The first week of classes is over, and it's the weekend, and I just feel like one giant OOF. That was exhausting. I didn't even do that much this week aside from talk to a lot of people and read a lot of words.

It was mostly the talking that made it so tiring. I find it quite difficult to make small talk, and judging from my conversations this week, I believe 90% of other people do as well. Maybe there's a select few charismatic people and natural politicians who, when they arrive at a cocktail party or a drinks reception, spread their wings gleefully and launch into an easy stream of greetings and polite smiles, people who always have one sleeve stuffed with interested questions and the other with chuckle- or thought-inducing anecdotes. But the rest of us, it seems, must slog awkwardly through the too-long pauses and the I-don't-know-where-to-look moments.

My personal response in those situations is to pull out various phrases or observations I've made a million times before.
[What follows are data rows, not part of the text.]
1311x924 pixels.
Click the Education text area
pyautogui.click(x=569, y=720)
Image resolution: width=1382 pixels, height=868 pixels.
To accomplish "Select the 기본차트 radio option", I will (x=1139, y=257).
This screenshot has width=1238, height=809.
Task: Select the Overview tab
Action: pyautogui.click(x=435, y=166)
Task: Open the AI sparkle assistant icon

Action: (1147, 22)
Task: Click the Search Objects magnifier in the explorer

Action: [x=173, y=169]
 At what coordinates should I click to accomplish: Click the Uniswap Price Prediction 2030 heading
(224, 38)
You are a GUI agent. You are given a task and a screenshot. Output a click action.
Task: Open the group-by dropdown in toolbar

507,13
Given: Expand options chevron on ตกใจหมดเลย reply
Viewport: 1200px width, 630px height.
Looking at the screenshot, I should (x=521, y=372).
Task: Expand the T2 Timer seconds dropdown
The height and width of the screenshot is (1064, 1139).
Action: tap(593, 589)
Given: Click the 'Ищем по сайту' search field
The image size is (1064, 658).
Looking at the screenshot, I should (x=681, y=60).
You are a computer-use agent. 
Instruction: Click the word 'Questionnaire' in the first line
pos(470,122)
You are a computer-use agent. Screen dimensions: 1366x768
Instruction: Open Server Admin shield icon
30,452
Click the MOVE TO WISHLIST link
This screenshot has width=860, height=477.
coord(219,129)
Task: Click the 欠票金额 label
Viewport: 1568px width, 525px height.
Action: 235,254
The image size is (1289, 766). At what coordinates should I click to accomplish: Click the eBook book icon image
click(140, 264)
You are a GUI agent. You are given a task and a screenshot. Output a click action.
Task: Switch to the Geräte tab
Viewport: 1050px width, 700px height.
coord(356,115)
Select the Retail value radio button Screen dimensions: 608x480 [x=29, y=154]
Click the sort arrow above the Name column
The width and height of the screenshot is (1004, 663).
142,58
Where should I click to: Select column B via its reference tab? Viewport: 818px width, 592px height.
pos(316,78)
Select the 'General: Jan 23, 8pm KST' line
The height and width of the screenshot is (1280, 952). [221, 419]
For example, if you ever mention Tanzania to me, you will undoubtedly get the response: "I've heard it's very beautiful there." I don't know anything else about Tanzania, and in the terrifying situation of small talk, I can never summon the energy to ask a question or learn something new. There's two things about meeting new people. 1st, they all ask you the same questions, and 2nd, they haven't heard your stale answer before. So I can mostly get away with my scripted responses, but it still feels kind of, well, stale. I don't like it.

One thing I have been asked a lot this week is why I chose to come study at this particular school in this particular country - usually this is a reaction to my having said I'm from California. Most of the people I've met would love to do the reverse of what I've done, and travel from their homes to California, where the sun is always warm and the people are always chill. For a while, I floundered with the Why-are-you-here? question and all of its variations - Why are you studying literature? Why are you doing a master's degree? What do you hope to get out of this year?

Combined with this slightly intimidating questioning at the hands of students and professors and people I sit next to on the bus, I've been feeling a little cowed by my fellow students of literature. When we introduced ourselves in class, they all seemed to have an "interest," that is, a special area of literature or line of inquiry that fascinates them. In other words, they have the seeds of specialized academic careers, whether or not they choose to cultivate them.

I on the other hand, am here to study literature. I'm not here to indulge my special interest in representations of madness and antique science or treatments of body and space in modernist writing. I like books and I love writing and I want to read more books and learn to be a better writer. But it sounds a little silly to sit in a classroom full of graduate literature students and announce that I like books.

It also, I often feel, sounds silly to announce that I'm a writer. I guess I sort of assumed that everyone in the room must harbor the same aspirations to write and that to set myself apart as a writer would be presumptuous, especially since I'm not a very prolific one. But then I started really thinking about what my focus is. If person X is reading books in a search for a brilliant representation of madness, what am I searching for?

I believe I'm searching for clues on how to write and how to live. When I like something and underline it in a book, it's either because I want to be able to recreate that in my own writing or because it resonates with something I've felt or experienced or know to be true. In other words, I do have an angle when I read, just not a theoretical one. I have likes and dislikes, but I only really know how to talk about them in terms of the mechanics of writing or the effect on the reader.

So now I know why I'm here. I'm here to learn a new vocabulary and become a more versatile reader, to get the historical and social and theoretical context and add another dimension to my experience of books. And that in turn so that I can be a better writer, editor, critic.

Too bad now I finally have an answer, the cocktail parties are all almost over.